Elected officials in cities, towns and R.M.s may be getting their terms extended by one year because of a conflict with ballot box dates in 2020 — and some aren’t happy about it.
As it stands, the provincial and municipal elections are scheduled five days apart in 2020 — the province on Nov. 2 and municipalities on Oct. 28.
Now, the province is asking municipal officials for feedback on potentially pushing their elections back by a full calendar year to Oct. 27, 2021, while keeping the provincial election in 2020.
All 776 municipalities have been asked to submit feedback about the potential change to the ministry of government relations by Aug. 24, after which the province would make a final decision.

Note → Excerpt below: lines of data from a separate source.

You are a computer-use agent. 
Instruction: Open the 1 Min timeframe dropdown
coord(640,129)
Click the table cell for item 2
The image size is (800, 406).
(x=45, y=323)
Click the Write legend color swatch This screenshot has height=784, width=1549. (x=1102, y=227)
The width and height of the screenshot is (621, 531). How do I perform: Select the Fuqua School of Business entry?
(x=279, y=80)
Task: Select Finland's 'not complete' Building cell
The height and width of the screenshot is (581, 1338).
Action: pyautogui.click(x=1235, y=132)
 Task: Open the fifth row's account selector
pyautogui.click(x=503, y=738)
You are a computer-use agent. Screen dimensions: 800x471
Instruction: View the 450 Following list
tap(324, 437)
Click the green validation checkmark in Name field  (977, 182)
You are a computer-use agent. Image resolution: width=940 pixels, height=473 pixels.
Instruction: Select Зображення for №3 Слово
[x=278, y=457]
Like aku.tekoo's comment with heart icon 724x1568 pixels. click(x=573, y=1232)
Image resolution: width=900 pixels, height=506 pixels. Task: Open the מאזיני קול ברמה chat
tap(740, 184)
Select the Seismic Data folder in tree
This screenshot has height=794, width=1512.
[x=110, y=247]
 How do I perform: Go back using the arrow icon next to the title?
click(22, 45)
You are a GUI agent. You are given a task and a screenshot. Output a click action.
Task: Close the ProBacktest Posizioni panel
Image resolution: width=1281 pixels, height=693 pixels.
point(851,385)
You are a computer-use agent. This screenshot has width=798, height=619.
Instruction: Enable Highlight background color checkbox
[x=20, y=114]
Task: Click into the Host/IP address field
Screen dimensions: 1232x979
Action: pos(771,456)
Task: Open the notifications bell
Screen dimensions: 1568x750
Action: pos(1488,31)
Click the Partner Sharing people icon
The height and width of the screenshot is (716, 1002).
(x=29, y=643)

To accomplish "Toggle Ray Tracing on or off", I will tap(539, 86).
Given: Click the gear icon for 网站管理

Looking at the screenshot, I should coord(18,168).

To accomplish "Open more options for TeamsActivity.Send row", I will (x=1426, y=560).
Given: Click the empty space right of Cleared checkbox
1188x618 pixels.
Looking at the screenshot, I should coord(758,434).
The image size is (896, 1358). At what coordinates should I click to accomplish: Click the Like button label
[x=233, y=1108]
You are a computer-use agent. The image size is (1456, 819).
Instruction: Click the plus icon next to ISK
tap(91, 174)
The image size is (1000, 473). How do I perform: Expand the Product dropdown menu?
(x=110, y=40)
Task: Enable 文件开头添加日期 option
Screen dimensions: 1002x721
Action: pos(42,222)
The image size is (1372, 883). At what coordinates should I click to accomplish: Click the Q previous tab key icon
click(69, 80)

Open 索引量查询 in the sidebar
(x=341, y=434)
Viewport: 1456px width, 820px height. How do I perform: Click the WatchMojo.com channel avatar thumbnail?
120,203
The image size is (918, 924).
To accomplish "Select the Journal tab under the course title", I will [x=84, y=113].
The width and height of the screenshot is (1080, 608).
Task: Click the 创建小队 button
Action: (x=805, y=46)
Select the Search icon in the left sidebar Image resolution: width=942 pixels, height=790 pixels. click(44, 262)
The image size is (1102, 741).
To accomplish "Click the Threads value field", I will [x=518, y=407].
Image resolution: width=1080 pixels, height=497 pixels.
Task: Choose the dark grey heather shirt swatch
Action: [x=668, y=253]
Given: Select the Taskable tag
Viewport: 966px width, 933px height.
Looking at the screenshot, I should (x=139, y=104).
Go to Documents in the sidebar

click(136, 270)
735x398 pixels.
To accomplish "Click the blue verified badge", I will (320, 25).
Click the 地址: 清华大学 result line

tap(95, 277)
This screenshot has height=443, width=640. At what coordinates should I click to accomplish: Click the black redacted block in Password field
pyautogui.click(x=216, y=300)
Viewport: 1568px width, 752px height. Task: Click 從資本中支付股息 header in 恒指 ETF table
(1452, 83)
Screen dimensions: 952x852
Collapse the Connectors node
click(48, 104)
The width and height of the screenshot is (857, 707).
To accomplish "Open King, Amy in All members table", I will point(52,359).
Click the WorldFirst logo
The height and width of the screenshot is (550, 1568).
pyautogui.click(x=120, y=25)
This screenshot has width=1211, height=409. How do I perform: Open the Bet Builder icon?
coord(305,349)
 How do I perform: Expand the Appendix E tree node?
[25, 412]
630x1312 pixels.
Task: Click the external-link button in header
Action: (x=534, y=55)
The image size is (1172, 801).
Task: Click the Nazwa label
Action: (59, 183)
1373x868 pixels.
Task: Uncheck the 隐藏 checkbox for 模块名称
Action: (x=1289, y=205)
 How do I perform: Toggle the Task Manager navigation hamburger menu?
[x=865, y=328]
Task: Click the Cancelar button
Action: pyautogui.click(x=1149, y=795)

Saskatoon city councillors will consider the option during their governance and priorities committee on Monday.
Mayor Charlie Clark isn’t thrilled about the idea.
“The province should move their date,” he said in an interview Thursday afternoon.
“There’s actually less constituencies, less candidates, less to try and adapt for when you look at a provincial government, as opposed to over 700 municipalities.”
He noted the idea was first informally brought to their attention at the city mayor’s caucus, but the formal request didn’t come to city administration until recently.
The discussion initially turned to moving the election by a few weeks, but many believed that wouldn’t give voters enough of a breather.
“It doesn’t give enough separation so the public can properly digest a provincial election from a municipal election and all the issues,” Clark said.
He said there’s more precedent for the province to shift their own date despite fixed election laws, pointing to when they shifted to the spring of 2016 to avoid a conflict with the 2015 federal election.
That shift is what pitted the municipal and provincial dates against each other for the next round of votes.
Clark noted another conflict could come up in the future if a federal or provincial minority government failed a confidence vote in the House of Commons or Legislative Assembly.
“(What has stayed the same) through all of the minority governments and other things in the past is municipal election dates,” he said.
But the mayor realizes the city can’t do much more than tell the province what they think.
“We’re at the mercy of the province on this,” he said. “They are the ones who set those election dates, and we’re just one city.”
Ward 1 Coun. Darren Hill also spoke to 650 CKOM about the potential election date shift.
He said while he’s supportive of shifting away from a cycle of conflict with provincial election dates, people running for municipal office should have been informed before the 2016 vote.
“We could’ve actually campaigned, with full transparency, that there was going to be a five-year term as opposed to a four-year term,” he said.
“That’s my biggest concern … this would be changing the parameters around what the electorate had put us into office for.”